Não podemos considerar plenamente resolvida a política de preços do GLP, um problema que merece a maior atenção


Entretanto os mercados nem sempre funcionam como esperado e diversos fatores podem distorcer a livre interação entre a oferta e demanda. Com a elevação dos preços observada a partir do final de março, motivada pela variação do dólar e do preço internacional do petróleo e agravada pelas elevações correspondentes nos tributos (basicamente no ICMS) e nas margens, tornou-se necessária a ação mais efetiva da ANP na proteção dos consumidores.
Com a recente resolução do Conselho Nacional de Política Energética, a ANP vem tratando dos preços elevados do GLP com base em dois princípios: defender o consumidor e promover um mercado competitivo. Nesse sentido, atuou em distintas frentes: buscou um comprometimento dos agentes da distribuição e revenda, com a adequação das margens, e estabeleceu uma redução no preço nas refinarias, a ser aplicada apenas na parcela de GLP destinada ao envasamento de botijões de 13 kg.
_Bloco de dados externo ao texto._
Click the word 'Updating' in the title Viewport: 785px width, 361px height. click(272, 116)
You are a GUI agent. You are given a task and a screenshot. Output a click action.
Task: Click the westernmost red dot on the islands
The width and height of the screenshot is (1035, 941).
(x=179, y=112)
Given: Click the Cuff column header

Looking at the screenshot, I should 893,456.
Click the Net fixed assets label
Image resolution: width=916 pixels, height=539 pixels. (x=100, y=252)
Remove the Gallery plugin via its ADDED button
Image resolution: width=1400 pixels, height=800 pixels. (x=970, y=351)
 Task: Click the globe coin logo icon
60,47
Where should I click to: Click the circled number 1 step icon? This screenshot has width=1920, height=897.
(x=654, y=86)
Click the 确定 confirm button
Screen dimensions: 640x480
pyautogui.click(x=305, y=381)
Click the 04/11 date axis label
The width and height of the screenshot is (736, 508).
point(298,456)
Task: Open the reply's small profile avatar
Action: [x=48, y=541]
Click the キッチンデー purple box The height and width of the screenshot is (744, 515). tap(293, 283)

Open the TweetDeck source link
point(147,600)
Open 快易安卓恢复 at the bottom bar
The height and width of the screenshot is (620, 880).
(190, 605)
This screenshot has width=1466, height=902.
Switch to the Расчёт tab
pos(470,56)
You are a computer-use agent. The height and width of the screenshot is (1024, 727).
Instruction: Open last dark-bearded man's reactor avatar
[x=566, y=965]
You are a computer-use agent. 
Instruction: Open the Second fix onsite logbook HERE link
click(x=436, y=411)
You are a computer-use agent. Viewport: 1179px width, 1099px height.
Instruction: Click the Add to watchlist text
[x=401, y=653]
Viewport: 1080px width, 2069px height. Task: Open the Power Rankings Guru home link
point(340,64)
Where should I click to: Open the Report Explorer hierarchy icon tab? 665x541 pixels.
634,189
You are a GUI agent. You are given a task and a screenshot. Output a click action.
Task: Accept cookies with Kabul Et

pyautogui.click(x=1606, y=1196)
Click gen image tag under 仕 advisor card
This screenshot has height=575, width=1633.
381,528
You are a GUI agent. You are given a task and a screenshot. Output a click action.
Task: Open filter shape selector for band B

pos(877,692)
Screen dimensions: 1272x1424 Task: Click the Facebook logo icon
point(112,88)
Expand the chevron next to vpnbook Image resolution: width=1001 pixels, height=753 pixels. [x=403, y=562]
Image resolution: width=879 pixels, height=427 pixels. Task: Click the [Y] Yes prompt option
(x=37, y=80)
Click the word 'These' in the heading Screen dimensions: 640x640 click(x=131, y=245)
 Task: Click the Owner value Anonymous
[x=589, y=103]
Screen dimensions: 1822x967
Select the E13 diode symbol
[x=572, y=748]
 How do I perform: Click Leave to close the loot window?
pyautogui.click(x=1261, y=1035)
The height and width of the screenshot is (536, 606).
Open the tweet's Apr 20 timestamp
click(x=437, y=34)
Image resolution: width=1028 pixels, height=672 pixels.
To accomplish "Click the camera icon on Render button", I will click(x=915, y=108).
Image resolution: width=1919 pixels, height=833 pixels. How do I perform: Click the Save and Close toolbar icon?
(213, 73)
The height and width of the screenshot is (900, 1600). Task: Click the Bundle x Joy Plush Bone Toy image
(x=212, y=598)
Além disso, vem monitorando os preços de distribuição e revenda, divulgados de forma ampla e estruturada. A ANP também intensificou sua relação com os órgãos do Sistema Brasileiro de Defesa da Concorrência, visando eventuais ações preventivas nos casos críticos, identificados pelo monitoramento de preços.
Quanto aos impostos estaduais, o Confaz (Conselho Nacional de Política Fazendária) estabeleceu novos convênios para assegurar o repasse da queda dos preços. Como resultado, observa-se uma clara redução nos preços dos botijões para os consumidores, que será acompanhada permanentemente. A ANP agirá pontualmente com firmeza, se necessário, para reprimir eventuais abusos. Porém a tendência de queda nos preços de GLP aponta para o acerto da estratégia adotada.
Tão importante como atuar corretivamente é manter a visão do futuro desejável. Temos de estimular um mercado competitivo para o GLP, em um quadro de profundas assimetrias sociais, para um produto com especificidades tecnológicas e econômicas. Definir políticas de preços neste ambiente é um desafio, pois é uma abordagem simplista igualar a cada momento o preço doméstico de um bem ao seu preço internacional.
Na verdade, os preços em um ambiente saudável devem considerar a flexibilidade da demanda, as perspectivas de redução de custos, os contratos de longo prazo nos mercados de petróleo e derivados, os valores agregados em moeda nacional, a logística e serem menos susceptíveis a um regime de câmbio flutuante.
Em síntese, as medidas recentes implementadas pela ANP para o gás de cozinha visam atender ao consumidor e ao mercado. Não podemos considerar plenamente resolvida a política de preços do GLP, um problema complexo e que merece a maior atenção. Desenvolver um mercado competitivo, com várias empresas atuando na produção, distribuição e revenda continua sendo o objetivo da ANP. Esse objetivo, porém, não pode ser um fim em si mesmo. Para ser legítimo e válido, deve ter como alvo a proteção do consumidor e o desenvolvimento econômico e social do país.


Sebastião do Rego Barros, 62, embaixador, é diretor-geral da ANP. Luiz Augusto Horta Nogueira, 45, engenheiro mecânico, é diretor técnico responsável pela área de Abastecimento da ANP.